Two-commit fix that makes runsc pods on cgroup v2 + systemd report container_* cAdvisor series equivalent in shape and spec values to what runc-managed pods produce on the same node:

  • Commit 1 — runsc/cgroup: create host-side compat dir for subcontainers on systemd v2: mkdir an empty per-subcontainer cgroup directory under the pod slice so cAdvisor (and other inotify-based discoverers under /sys/fs/cgroup) report metrics for non-pause containers.
  • Commit 2 — runsc/cgroup: populate spec files on subcontainer compat dirs: thread spec.Linux.Resources through the dispatcher so the limit/spec interface files cAdvisor reads as container_spec_* (memory.max, cpu.max, cpu.weight, memory.swap.max, memory.low, pids.max) are populated from the OCI resources on a best-effort basis.

Why

cAdvisor discovers per-container cgroups by inotify-watching /sys/fs/cgroup, and reads spec values for the container_spec_* series from the leaf cgroup files. Tools that consume those metrics (kubelet's /metrics/cadvisor, kubectl top, container_cpu_usage_seconds_total, container_memory_working_set_bytes, container_network_*, VPA recommendations sourced from cAdvisor, etc.) all depend on a host-side cgroup directory existing for each user container and the spec files being populated.

#6500 / #6657 added empty subcontainer cgroup directories so cAdvisor would discover containers running inside a runsc sandbox. That fix only covers cgroup v1 (and non-systemd v2). On a cgroup v2 host with the systemd cgroup driver — the default for kubelet on most current distros — per-container cAdvisor metrics regress to "pause-only" for every gVisor pod, and even where the directory does exist (cgroup v1 today), the spec files end up empty because Install({}) is passed empty resources.

Reproduction and broader analysis are in the parent issue (#13067).

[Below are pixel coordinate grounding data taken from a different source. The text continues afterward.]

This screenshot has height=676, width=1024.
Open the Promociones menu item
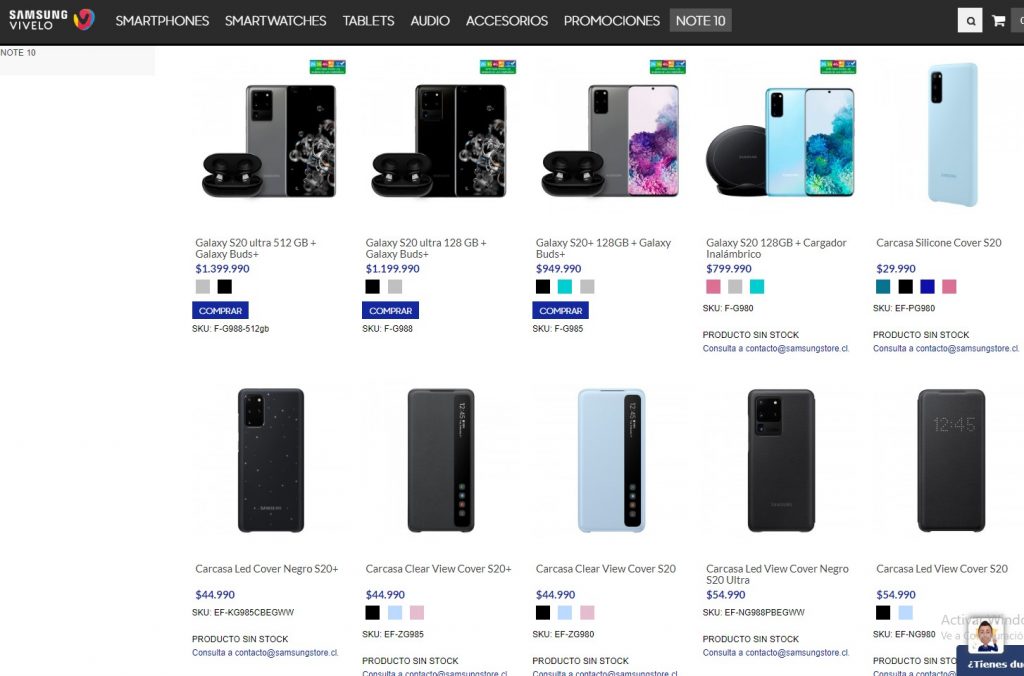tap(612, 20)
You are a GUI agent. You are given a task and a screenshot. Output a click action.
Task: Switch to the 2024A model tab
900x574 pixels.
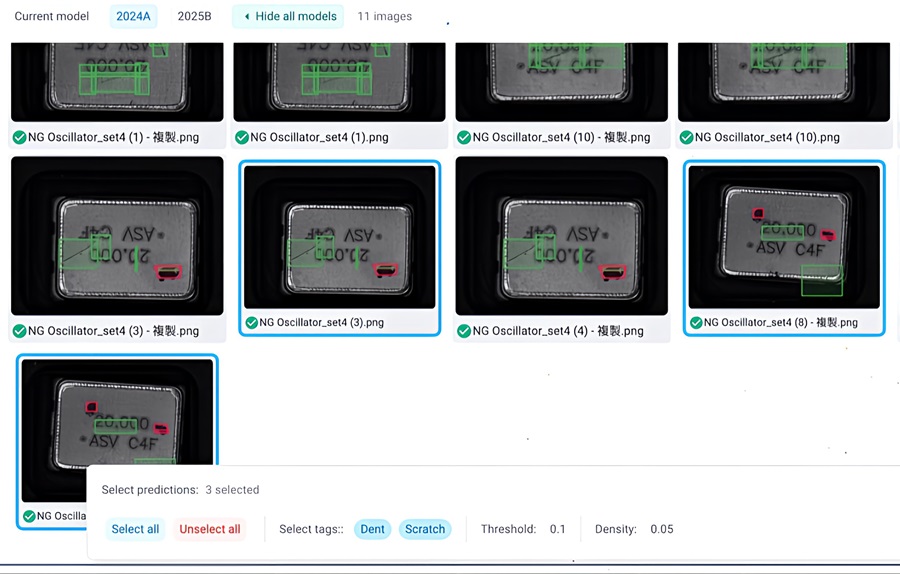(133, 17)
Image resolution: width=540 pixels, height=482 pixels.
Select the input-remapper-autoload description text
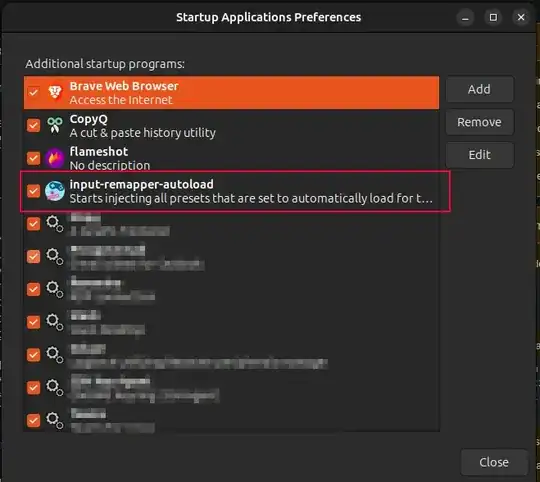[x=251, y=199]
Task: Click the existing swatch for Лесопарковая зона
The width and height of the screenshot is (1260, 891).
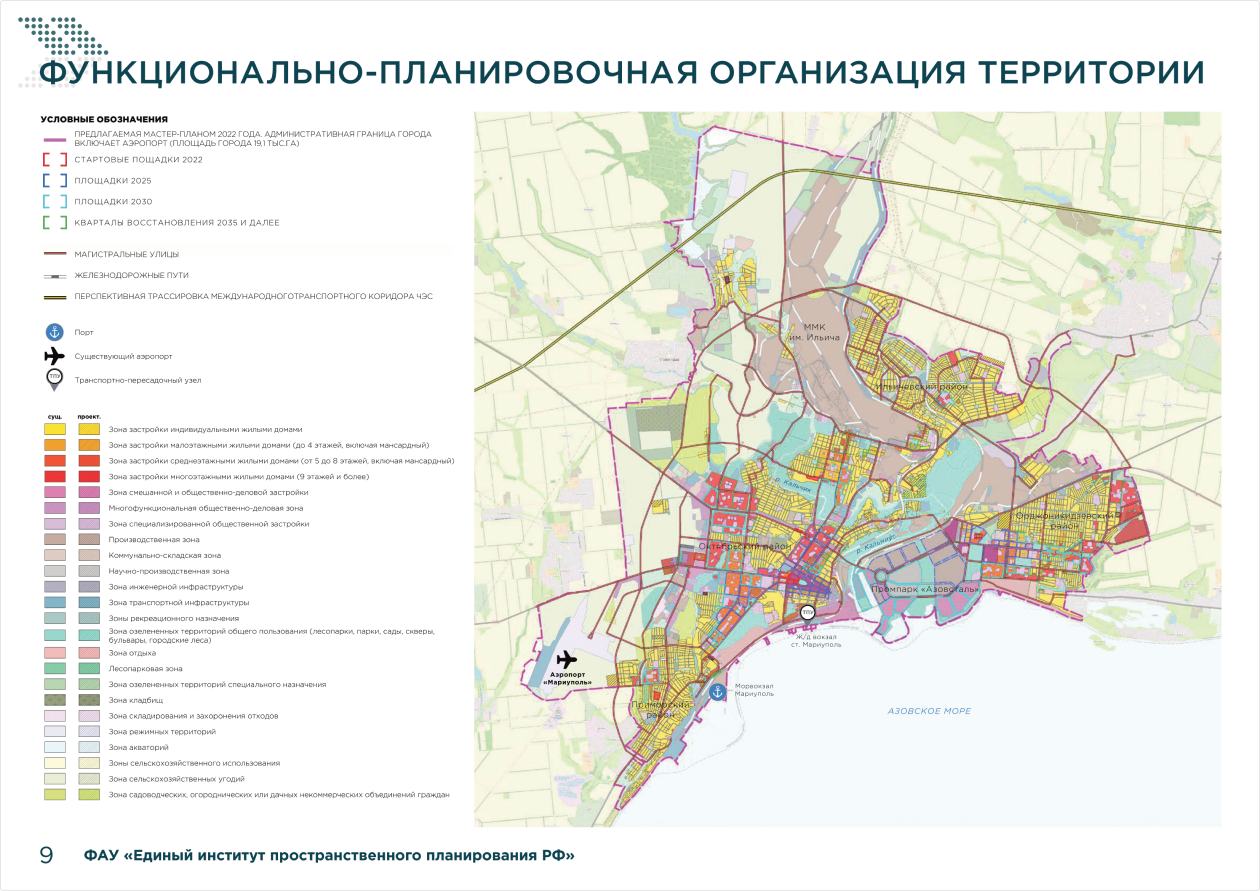Action: pyautogui.click(x=54, y=667)
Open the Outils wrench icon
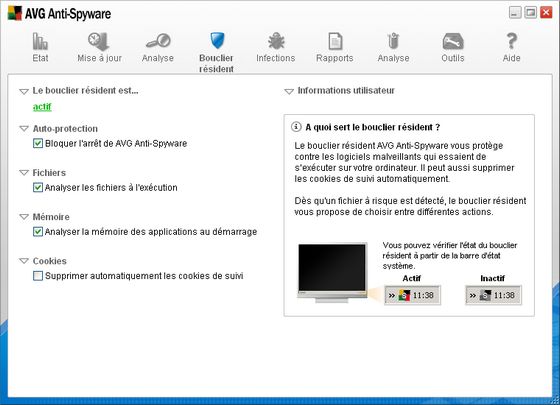Viewport: 560px width, 405px height. 452,41
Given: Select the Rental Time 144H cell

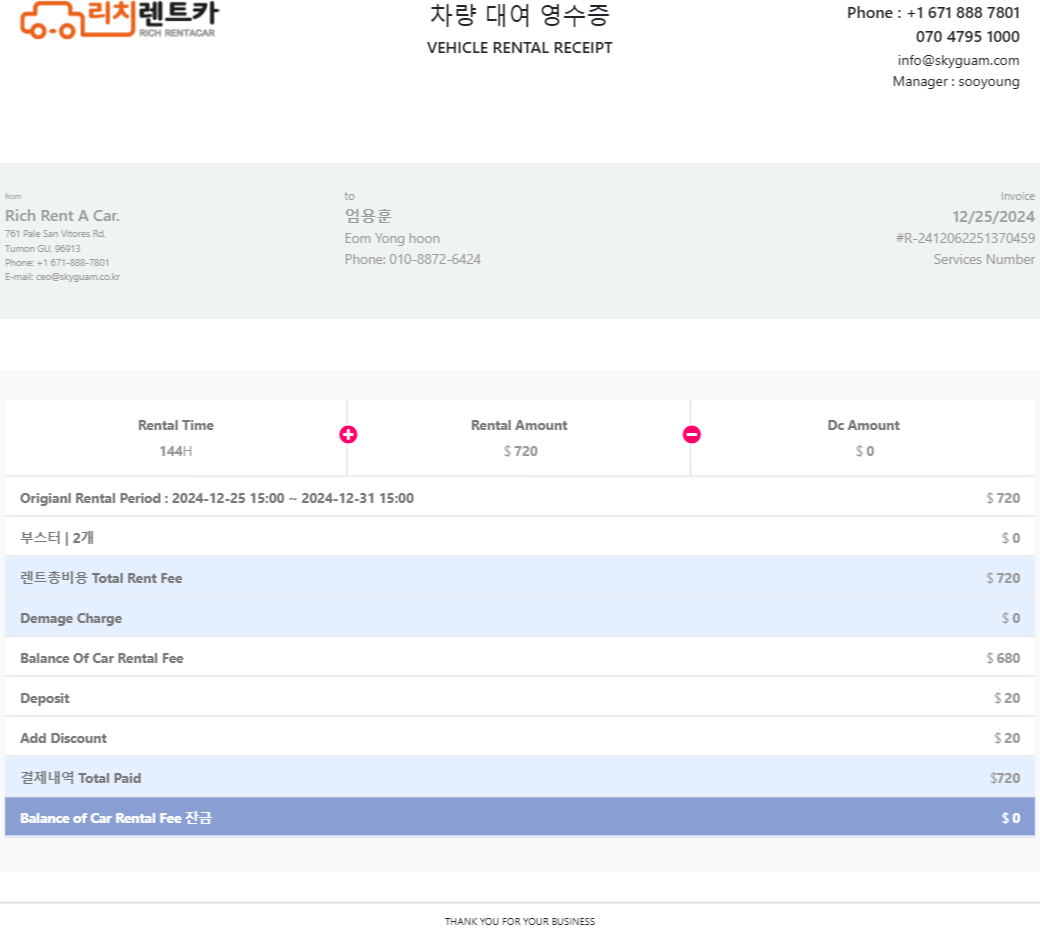Looking at the screenshot, I should click(x=176, y=438).
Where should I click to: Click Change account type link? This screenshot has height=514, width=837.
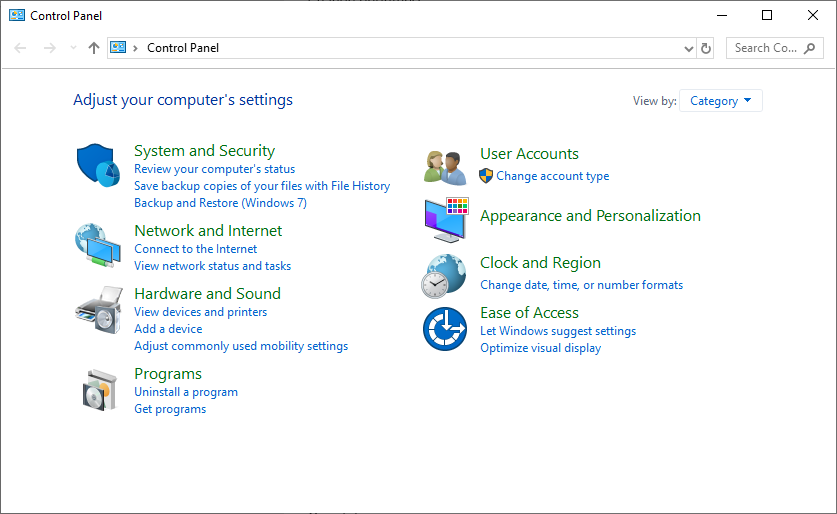click(x=552, y=176)
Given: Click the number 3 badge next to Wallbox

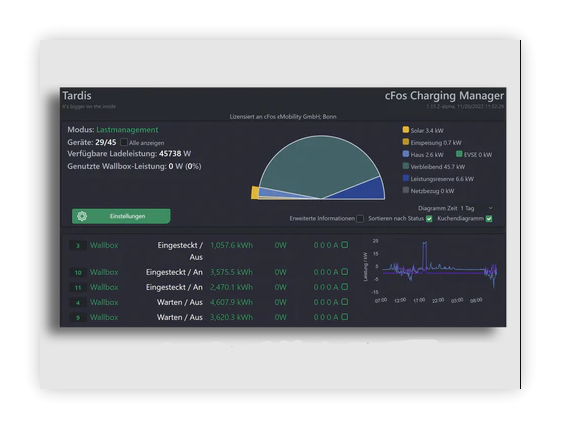Looking at the screenshot, I should point(78,245).
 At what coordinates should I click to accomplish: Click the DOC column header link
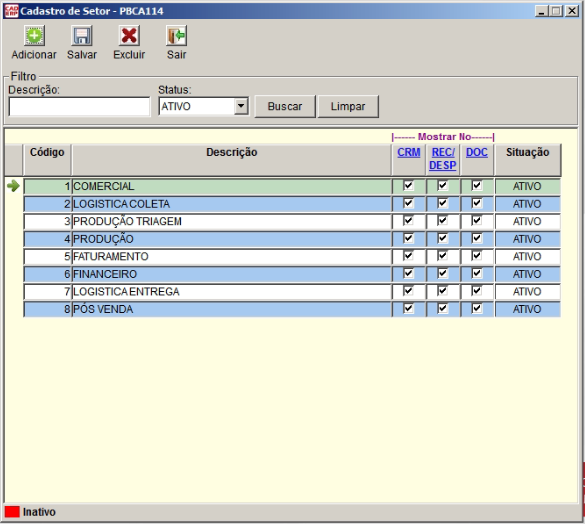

Commit 1: discoverability — root cause and fix

setupCgroupForSubcontainer calls cgroupInstall(...).Install({}) intending to mkdir an empty subcontainer cgroup directory for cAdvisor compat. On systemd v2, that lands in cgroupSystemd.Install (in runsc/cgroup/systemd.go), which only stages dbus properties; the cgroup directory is otherwise created by Join() via StartTransientUnitContext. Join() is wrong here: the compat cgroup is intentionally process-less, registering a transient unit for it would conflict with systemd's lifecycle expectations, and it'd be reaped the moment the dbus connection drops.

So no host-side directory is ever created for non-pause containers in a runsc pod on systemd v2. cAdvisor's inotify watcher under /sys/fs/cgroup therefore never discovers them, and per-container series are missing from /metrics/cadvisor. The pause container's scope is visible because containerd creates it itself before invoking the shim, independent of runsc.

Fix:

  1. Add cgroupSystemd.installCompatDir which os.MkdirAll's the resolved scope path under the parent slice and tracks it in c.Own so the inherited cgroupV2.Uninstall reaps it at container destroy. Idempotent (won't double-track on retries).
  2. Expose a single dispatcher cgroup.InstallSubcontainerCompatDir that routes systemd v2 cgroups to installCompatDir and falls back to the existing Install path for v1 / non-systemd v2 (which already mkdir the directory inside Install).
  3. Wire setupCgroupForSubcontainer to use the dispatcher.

The shim's setPodCgroup is left alone; it doesn't need to change for this fix. Non-root containers reach setupCgroupForSubcontainer regardless of dev.gvisor.spec.cgroup-parent, and the pause scope is already created by containerd before the shim runs.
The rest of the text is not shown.